Figure 3.

Schematic representation illustrating the preparation of L. lactis GEM particles displaying Y. pestis LcrV. (a) GEM particles are obtained by heat-acid treatment of L. lactis followed by extensive washing. The resulting bacterial “shell” (GEM) particles have an appearance and dimensions similar to those of the living organism. L. lactis contains an extracellular cell-wall degrading enzyme (hydrolase AcmA), which in its natural form allows separation of daughter cells by cleaving the PGN wall during bacterial division. This enzyme is naturally exported and attaches (from the outside) to the bacterial cell wall though a C-terminal binding domain that has high affinity for the L. lactis PGN. The use of this PGN binding domain allows for a strong non-covalent binding of the fusion proteins to GEM particles. (b) The AcmA locus, containing the enzyme active site next to the PGN binding domain and preceded by a signal peptide (SP), was cloned into an expression plasmid (pPA3).

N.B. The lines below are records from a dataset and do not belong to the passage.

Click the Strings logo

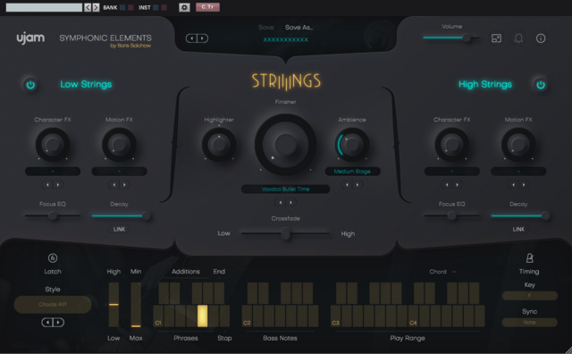[286, 81]
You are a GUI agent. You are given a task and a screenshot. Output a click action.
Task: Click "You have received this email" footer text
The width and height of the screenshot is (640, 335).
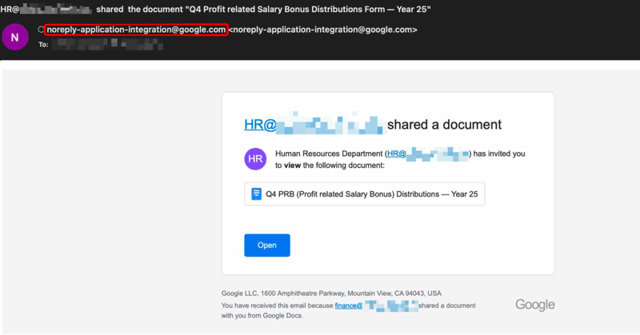tap(277, 305)
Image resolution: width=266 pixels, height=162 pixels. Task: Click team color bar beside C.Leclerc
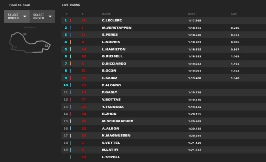tap(71, 20)
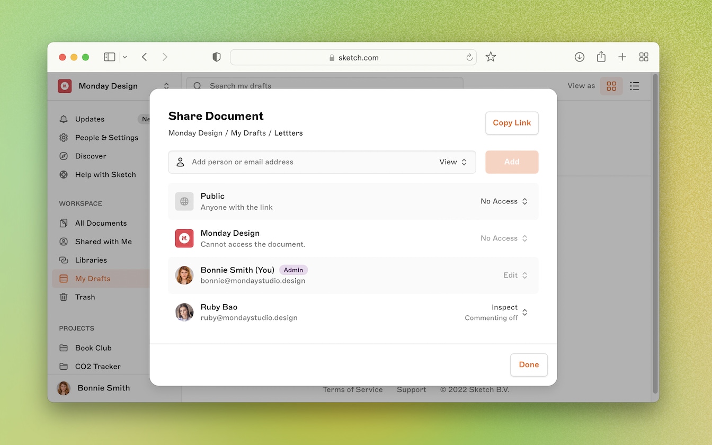
Task: Click the Public globe icon
Action: click(x=184, y=201)
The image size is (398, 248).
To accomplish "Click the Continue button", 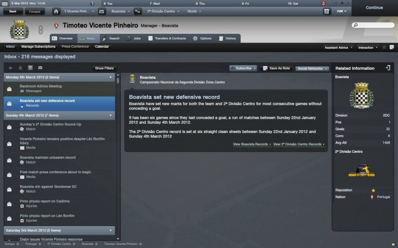I will click(x=374, y=8).

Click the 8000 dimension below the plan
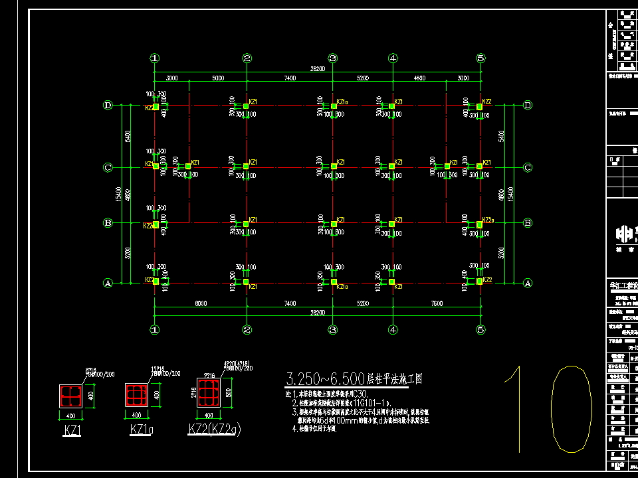pos(201,303)
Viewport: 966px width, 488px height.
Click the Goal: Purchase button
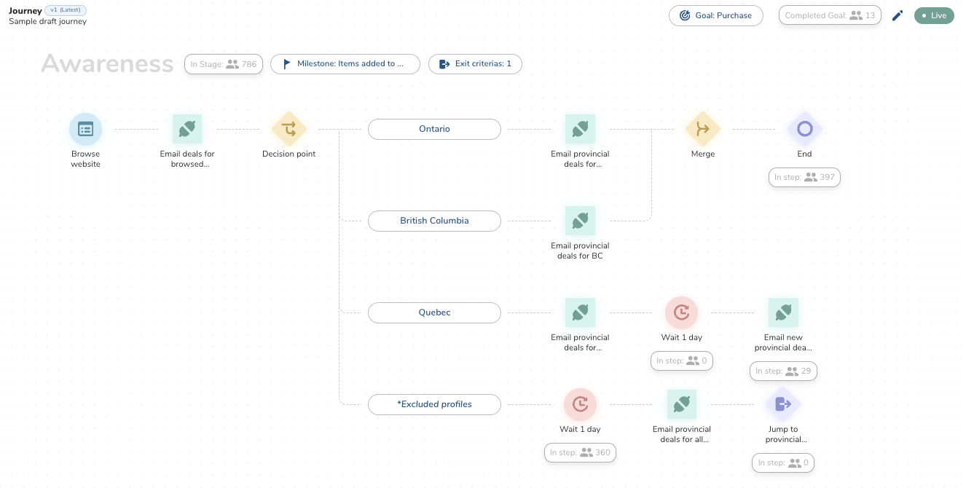[x=715, y=15]
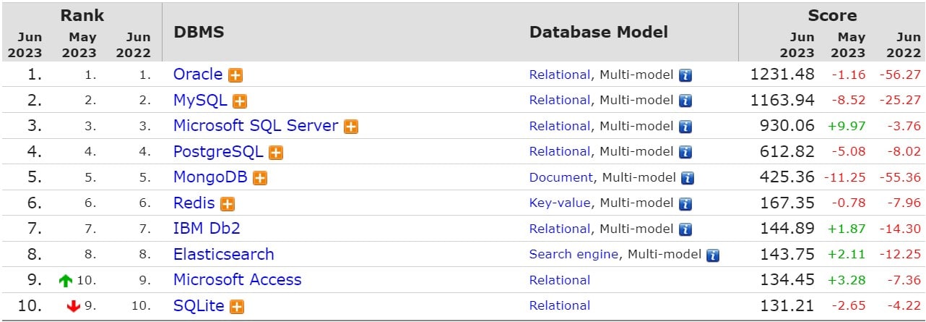Click the orange plus icon next to PostgreSQL
The width and height of the screenshot is (926, 322).
(x=276, y=153)
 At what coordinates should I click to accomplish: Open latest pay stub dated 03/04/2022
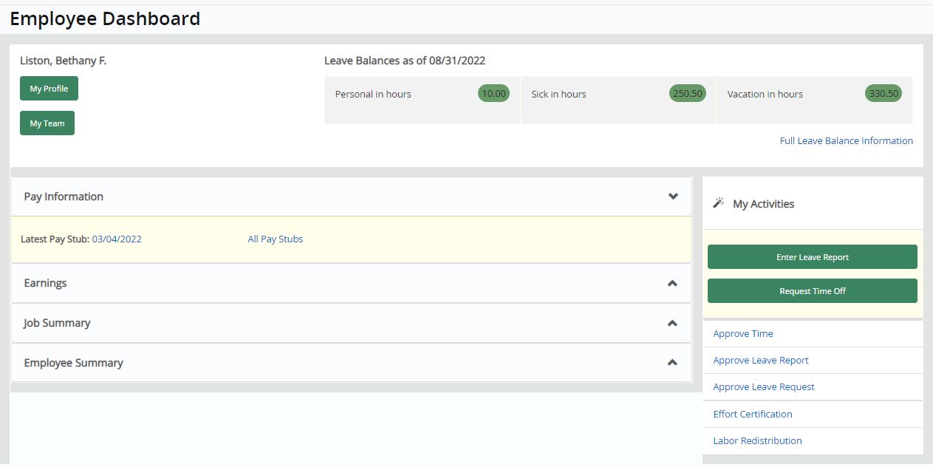[x=117, y=239]
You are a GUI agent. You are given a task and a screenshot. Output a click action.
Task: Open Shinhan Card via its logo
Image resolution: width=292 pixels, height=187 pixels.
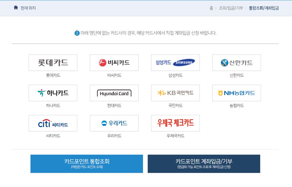pyautogui.click(x=236, y=63)
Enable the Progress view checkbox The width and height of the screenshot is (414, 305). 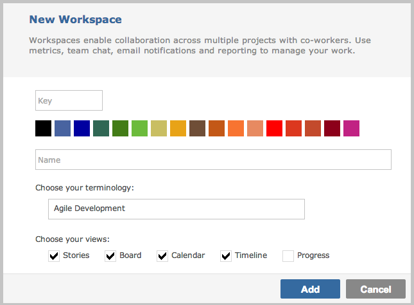click(288, 256)
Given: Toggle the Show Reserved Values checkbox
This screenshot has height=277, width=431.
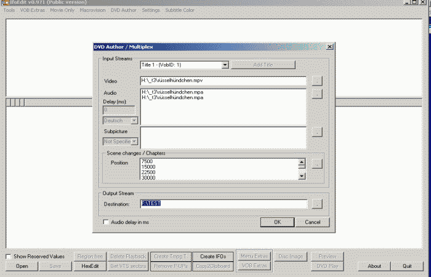Looking at the screenshot, I should coord(9,256).
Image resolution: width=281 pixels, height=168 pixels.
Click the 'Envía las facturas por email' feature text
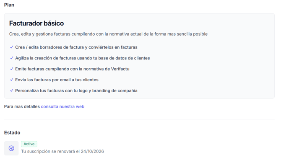click(x=57, y=80)
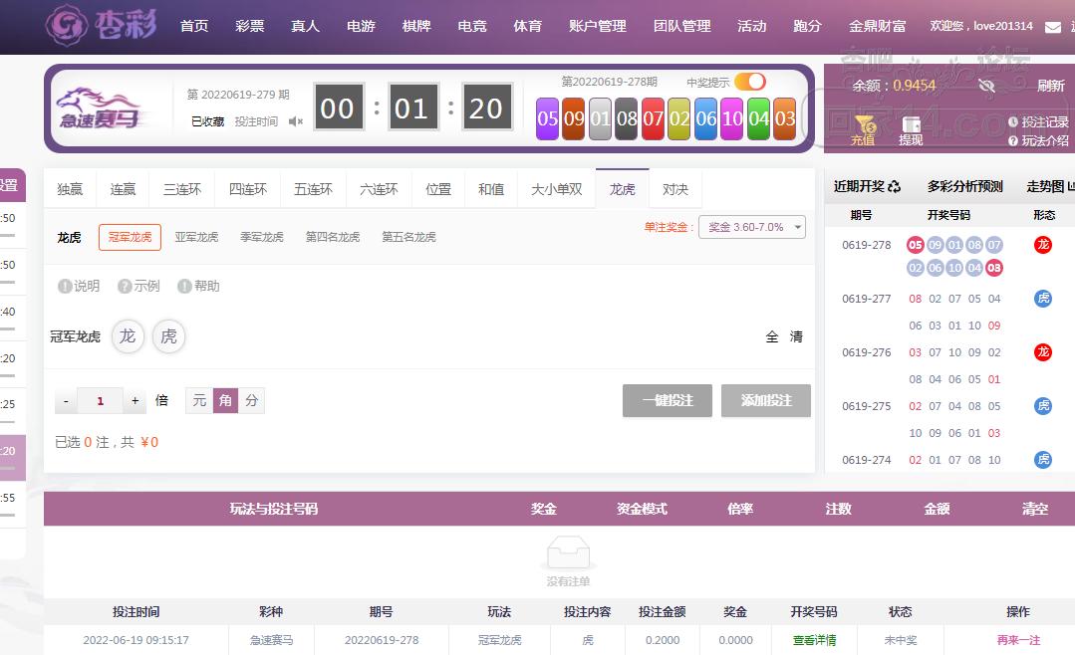
Task: Click the mail envelope icon in header
Action: coord(1052,28)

LcrV was inserted in lieu of the AcmA active site on pPA3 so that the LcrV sequence is in tandem with the PGN binding domain. The resulting plasmid, pPA281, was introduced into live L. lactis, which then produced the LcrV-PGN binding domain fusion as a recombinant protein and released it into the culture medium. The producer cells were removed by centrifugation, and the antigen was concentrated and used for particle coating (no additional purification is needed). (c) GEM particles and LcrV-PGN binding domain fusion protein were mixed, resulting in immediate non-covalent binding of LcrV to the PGN layer. (d) Fluorescence microscopy showing GEM particles displaying LcrV using an LcrV-specific monoclonal antibody; no staining was observed with GEM alone (shown on a light microscopy image). GEM, Gram-positive Enhancer Matrix; PGN, peptidoglycan; PA, PGN protein anchor domain.